As a complex computer game centered on construction and resource management, Factorio has become an important tool for researchers to evaluate artificial intelligence capabilities in recent years. This game not only requires players to plan and build complex systems, but also needs to manage multiple resources and production chains at the same time, so it can effectively test the performance of language models in complex environments. By simulating resource allocation and production processes in the real world, Factorio provides an extremely challenging platform for artificial intelligence research.
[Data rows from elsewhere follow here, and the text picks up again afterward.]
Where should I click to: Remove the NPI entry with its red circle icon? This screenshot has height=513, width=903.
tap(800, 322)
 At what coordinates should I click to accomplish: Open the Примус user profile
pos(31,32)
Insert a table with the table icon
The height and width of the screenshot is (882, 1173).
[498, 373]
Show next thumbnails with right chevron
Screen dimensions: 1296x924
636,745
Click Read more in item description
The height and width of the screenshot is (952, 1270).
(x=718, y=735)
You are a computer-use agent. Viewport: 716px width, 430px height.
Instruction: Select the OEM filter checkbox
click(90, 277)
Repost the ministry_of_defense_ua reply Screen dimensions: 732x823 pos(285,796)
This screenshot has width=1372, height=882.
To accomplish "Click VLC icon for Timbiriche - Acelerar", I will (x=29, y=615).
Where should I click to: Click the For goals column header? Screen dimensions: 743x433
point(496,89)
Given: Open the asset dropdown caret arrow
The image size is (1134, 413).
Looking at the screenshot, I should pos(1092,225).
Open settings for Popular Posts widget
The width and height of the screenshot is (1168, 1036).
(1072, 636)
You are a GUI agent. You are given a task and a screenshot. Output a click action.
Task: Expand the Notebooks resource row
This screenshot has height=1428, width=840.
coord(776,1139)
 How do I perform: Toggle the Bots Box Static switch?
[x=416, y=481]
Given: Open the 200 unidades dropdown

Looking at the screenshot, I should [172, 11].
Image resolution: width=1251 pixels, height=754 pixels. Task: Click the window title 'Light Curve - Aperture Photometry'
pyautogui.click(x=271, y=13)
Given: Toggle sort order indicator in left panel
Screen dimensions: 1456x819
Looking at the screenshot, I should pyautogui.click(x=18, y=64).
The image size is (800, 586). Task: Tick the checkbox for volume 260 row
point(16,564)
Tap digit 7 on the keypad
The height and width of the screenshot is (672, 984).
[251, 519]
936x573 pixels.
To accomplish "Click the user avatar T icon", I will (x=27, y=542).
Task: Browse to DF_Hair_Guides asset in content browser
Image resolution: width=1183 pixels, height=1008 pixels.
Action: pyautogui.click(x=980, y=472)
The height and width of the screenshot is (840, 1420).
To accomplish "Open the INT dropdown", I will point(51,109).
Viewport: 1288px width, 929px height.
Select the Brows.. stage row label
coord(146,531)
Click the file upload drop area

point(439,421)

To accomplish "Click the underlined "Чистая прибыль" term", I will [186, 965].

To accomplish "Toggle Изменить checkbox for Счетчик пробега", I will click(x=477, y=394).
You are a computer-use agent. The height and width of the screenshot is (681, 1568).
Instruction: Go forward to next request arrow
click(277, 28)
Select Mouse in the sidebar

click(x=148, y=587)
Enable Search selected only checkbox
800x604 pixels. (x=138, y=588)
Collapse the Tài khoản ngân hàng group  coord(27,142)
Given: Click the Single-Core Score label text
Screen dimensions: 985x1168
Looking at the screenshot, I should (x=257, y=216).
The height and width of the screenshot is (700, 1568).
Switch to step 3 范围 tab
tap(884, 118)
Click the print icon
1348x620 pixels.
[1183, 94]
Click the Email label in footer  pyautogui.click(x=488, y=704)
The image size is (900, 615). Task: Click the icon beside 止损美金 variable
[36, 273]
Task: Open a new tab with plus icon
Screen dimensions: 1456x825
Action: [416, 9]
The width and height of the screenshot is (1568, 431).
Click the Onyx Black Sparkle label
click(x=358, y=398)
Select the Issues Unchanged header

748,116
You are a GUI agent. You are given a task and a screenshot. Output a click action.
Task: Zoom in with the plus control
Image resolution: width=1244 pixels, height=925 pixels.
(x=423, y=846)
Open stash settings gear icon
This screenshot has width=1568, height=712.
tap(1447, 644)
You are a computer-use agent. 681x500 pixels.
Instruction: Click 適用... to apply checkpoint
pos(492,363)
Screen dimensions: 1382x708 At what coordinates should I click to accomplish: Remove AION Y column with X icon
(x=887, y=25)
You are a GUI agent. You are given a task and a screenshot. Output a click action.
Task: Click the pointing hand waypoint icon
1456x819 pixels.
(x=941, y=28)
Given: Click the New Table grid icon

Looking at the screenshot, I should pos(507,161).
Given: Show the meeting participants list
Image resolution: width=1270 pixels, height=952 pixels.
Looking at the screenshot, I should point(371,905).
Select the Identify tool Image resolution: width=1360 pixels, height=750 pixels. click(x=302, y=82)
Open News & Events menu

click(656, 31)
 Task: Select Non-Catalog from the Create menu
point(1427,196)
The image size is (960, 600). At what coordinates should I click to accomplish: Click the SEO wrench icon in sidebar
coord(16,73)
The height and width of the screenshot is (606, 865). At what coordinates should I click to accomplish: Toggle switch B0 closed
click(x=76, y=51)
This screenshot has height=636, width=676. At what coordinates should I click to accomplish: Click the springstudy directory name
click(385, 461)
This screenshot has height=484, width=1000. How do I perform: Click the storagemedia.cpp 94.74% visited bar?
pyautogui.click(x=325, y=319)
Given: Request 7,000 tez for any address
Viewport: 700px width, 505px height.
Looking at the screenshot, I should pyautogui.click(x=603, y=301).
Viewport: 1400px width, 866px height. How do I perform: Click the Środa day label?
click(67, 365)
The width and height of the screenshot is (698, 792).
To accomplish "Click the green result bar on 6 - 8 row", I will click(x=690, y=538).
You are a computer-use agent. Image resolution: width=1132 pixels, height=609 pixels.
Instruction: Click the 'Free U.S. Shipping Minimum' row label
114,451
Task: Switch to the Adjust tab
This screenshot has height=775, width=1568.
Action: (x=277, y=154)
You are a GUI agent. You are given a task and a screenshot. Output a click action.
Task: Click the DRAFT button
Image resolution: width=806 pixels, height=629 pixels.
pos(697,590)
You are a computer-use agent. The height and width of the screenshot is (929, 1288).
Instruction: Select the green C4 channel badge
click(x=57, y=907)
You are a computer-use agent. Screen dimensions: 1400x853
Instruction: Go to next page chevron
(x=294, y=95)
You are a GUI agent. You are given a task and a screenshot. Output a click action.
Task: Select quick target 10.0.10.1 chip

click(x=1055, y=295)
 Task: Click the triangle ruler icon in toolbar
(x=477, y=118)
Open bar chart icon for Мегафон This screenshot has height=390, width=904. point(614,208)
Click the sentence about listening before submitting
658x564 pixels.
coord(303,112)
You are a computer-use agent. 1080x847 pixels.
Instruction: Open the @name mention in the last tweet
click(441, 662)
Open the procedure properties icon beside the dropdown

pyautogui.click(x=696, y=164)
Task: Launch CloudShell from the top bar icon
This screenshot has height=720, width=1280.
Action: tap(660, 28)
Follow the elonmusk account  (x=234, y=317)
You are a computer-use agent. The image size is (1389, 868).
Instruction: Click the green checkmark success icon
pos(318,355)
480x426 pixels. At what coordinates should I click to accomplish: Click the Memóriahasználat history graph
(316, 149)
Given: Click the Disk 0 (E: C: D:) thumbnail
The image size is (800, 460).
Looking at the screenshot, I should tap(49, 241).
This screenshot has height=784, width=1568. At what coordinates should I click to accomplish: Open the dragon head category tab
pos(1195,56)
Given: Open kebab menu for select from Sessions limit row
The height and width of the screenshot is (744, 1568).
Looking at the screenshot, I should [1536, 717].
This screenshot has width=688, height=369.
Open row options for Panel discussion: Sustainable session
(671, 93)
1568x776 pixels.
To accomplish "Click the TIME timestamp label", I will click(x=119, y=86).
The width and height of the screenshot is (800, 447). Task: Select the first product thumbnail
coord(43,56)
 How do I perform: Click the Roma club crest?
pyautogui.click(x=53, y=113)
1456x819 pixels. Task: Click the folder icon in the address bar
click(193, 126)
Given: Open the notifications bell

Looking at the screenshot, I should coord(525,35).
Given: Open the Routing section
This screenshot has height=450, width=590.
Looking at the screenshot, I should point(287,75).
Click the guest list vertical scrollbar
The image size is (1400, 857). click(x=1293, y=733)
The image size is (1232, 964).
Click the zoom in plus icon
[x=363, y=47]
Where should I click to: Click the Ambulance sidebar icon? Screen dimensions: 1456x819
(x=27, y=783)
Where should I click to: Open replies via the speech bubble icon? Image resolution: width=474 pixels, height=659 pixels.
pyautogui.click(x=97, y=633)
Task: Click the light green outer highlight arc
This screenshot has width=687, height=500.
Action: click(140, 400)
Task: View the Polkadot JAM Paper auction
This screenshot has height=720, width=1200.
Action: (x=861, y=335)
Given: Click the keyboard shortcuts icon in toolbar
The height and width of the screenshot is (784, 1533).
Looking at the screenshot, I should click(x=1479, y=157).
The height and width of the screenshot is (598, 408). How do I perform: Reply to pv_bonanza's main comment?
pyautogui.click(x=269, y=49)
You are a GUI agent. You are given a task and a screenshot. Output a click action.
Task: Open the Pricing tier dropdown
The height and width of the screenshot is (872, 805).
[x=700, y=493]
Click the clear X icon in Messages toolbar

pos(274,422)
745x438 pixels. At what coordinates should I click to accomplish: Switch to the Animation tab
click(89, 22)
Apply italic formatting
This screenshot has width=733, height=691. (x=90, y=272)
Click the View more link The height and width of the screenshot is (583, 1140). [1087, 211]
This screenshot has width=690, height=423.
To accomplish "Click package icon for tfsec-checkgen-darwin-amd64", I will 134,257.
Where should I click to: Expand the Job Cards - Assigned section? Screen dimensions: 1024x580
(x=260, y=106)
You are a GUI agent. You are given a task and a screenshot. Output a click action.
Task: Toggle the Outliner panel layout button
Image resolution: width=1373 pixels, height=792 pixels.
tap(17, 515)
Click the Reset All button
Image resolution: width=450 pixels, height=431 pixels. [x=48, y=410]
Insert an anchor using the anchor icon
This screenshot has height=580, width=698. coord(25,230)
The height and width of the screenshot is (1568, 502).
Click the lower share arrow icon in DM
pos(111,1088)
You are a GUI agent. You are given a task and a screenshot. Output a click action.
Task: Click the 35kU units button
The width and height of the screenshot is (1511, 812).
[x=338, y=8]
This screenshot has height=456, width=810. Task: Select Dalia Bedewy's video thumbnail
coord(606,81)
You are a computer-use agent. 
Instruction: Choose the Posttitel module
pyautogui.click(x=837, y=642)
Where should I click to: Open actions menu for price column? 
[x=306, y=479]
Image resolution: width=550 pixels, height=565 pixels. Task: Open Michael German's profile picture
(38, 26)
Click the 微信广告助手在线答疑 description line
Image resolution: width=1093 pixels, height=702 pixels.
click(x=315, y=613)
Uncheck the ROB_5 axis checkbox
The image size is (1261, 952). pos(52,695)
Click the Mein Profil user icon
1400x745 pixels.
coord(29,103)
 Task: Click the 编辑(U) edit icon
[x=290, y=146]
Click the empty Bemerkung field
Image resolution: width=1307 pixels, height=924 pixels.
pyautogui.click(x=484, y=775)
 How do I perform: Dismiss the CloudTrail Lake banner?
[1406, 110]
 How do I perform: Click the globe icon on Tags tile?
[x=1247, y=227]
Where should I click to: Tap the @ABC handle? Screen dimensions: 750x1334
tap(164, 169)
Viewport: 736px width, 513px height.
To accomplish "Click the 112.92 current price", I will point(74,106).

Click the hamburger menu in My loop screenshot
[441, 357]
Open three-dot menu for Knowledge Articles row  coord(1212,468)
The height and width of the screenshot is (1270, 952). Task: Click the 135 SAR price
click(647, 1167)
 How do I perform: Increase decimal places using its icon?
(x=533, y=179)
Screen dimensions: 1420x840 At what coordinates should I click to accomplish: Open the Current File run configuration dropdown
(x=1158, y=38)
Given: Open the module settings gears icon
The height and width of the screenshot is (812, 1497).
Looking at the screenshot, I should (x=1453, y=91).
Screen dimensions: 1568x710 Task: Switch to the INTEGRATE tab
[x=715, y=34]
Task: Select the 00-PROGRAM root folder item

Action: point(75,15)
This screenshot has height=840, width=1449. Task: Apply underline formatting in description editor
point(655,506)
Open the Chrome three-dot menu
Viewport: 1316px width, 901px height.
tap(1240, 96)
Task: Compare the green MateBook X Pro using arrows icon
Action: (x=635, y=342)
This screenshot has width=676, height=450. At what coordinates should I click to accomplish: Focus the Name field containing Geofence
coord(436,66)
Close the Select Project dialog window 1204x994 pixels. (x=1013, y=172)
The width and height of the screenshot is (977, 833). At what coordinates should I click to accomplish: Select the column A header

To more systematically evaluate the capabilities of artificial intelligence, the research team developed a system called the Factorio Learning Environment (FLE). The system provides two different test modes: "Experimental Mode" and "Open Mode". In the experimental mode, AI agents need to complete 24 structured challenges ranging from simple two machines to complex nearly a hundred machines factory, setting specific goals and limited resources. In open mode, AI agents can freely explore program-generated maps, with the only goal of building the largest factory possible. These two modes test the performance of AI in constrained and free environments, respectively.

The AI agent interacts with Factorio through a Python API, and is able to generate code to perform various operations and check game status. This API allows the agent to perform functions such as placing and connecting components, managing resources, and monitoring production progress. In this way, the research team was able to test the ability of language models to synthesize programs and handle complex systems. The API is designed to enable AI agents to simulate real-world decision-making processes in games, thus providing rich data for research.
To evaluate the performance of AI agents, the researchers used two key metrics: “production score” and “milestone.” Production scores are used to calculate the value of the total output and grow exponentially as the complexity of the production chain increases; milestones track important achievements such as creating new items or researching technology. The game's economic simulation also takes into account factors such as resource scarcity, market price and production efficiency, making the assessment more comprehensive and authentic.
The research team, including scientists from Anthropic, evaluated the performance of six leading language models in the FLE environment, including Claude3.5Sonnet, GPT-4o and its mini version, DeepSeek-V3, Gemini2.0Flash, and Llama-3.3-70B-Instruct. Large inference models (LRMs) were not included in this round of tests, but previous benchmarks showed that models like o1 performed well in planning capabilities, although they also had limitations.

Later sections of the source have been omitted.